◆ Task directions
Across the entries below, how many lines have the word "computer" in them? Respond with only the number.

╔══

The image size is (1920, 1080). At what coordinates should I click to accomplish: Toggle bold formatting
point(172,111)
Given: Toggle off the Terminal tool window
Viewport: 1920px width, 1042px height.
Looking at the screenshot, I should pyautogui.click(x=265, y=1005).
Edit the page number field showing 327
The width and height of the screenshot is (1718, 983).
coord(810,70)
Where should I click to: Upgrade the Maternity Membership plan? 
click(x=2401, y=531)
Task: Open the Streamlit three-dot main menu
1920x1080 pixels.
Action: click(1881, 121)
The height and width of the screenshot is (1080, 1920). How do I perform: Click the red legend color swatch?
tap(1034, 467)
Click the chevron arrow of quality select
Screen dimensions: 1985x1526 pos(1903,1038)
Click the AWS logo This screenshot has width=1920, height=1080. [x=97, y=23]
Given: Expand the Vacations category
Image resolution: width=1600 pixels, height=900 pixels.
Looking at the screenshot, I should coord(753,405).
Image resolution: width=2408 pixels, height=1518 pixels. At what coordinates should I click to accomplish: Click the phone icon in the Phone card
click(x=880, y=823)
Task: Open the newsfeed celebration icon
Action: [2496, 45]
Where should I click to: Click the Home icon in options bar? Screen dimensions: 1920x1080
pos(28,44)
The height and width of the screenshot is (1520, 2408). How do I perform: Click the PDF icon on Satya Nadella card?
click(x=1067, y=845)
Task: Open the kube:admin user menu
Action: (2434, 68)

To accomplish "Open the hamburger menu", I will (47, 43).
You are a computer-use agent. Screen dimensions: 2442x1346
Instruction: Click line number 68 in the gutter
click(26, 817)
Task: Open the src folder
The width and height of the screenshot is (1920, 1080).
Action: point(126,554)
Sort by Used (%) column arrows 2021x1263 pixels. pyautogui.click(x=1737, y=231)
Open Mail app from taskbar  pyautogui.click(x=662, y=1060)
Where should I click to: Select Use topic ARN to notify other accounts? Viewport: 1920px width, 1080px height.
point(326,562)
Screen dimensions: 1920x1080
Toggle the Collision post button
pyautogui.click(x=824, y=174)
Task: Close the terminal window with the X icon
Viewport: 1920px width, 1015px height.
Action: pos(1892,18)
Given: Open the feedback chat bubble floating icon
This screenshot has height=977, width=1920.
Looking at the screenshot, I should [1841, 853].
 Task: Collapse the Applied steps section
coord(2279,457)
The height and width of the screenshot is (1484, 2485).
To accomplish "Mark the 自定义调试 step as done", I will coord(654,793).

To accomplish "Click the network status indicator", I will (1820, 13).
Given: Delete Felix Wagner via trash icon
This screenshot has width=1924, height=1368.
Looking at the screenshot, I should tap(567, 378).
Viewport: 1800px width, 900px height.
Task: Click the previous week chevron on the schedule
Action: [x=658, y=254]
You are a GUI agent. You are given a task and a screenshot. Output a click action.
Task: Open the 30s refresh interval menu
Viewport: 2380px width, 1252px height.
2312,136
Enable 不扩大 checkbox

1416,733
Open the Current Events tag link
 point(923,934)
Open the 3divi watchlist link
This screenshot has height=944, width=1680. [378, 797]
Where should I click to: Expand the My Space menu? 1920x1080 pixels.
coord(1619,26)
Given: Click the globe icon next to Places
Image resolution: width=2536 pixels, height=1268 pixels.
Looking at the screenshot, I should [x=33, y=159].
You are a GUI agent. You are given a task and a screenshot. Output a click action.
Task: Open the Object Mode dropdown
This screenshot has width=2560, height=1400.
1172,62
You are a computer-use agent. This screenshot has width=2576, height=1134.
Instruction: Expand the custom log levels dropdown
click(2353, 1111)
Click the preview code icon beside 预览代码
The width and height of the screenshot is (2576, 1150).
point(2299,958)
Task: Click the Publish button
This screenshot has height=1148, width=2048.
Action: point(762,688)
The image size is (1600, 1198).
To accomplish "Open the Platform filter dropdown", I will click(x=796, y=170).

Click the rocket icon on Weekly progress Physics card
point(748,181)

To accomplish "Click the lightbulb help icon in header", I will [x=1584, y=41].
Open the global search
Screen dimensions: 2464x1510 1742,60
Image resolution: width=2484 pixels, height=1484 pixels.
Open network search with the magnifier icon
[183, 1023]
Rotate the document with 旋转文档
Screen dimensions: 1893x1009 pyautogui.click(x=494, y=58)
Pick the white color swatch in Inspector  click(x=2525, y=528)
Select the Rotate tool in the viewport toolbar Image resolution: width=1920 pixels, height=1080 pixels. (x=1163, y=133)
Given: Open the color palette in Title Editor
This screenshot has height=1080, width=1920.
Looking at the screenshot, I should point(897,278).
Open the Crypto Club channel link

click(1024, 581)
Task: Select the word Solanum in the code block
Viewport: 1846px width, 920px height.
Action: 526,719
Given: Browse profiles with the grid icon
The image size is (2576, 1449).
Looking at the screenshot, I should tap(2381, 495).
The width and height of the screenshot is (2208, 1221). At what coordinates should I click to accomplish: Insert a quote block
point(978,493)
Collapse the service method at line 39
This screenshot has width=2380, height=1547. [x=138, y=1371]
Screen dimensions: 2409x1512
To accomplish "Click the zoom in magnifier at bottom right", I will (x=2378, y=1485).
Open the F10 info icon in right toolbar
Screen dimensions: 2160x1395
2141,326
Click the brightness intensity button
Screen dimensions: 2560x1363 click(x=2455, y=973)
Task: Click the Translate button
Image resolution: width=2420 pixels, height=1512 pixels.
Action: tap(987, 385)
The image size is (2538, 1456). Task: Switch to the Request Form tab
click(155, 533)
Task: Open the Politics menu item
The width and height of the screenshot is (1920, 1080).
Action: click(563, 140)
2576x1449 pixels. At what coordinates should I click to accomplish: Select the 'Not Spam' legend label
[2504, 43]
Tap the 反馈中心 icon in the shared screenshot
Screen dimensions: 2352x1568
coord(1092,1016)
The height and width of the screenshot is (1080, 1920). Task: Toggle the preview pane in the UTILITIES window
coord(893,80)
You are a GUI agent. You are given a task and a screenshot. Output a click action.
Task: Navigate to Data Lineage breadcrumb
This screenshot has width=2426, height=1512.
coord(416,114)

╚══

◆ Solution for this exercise
2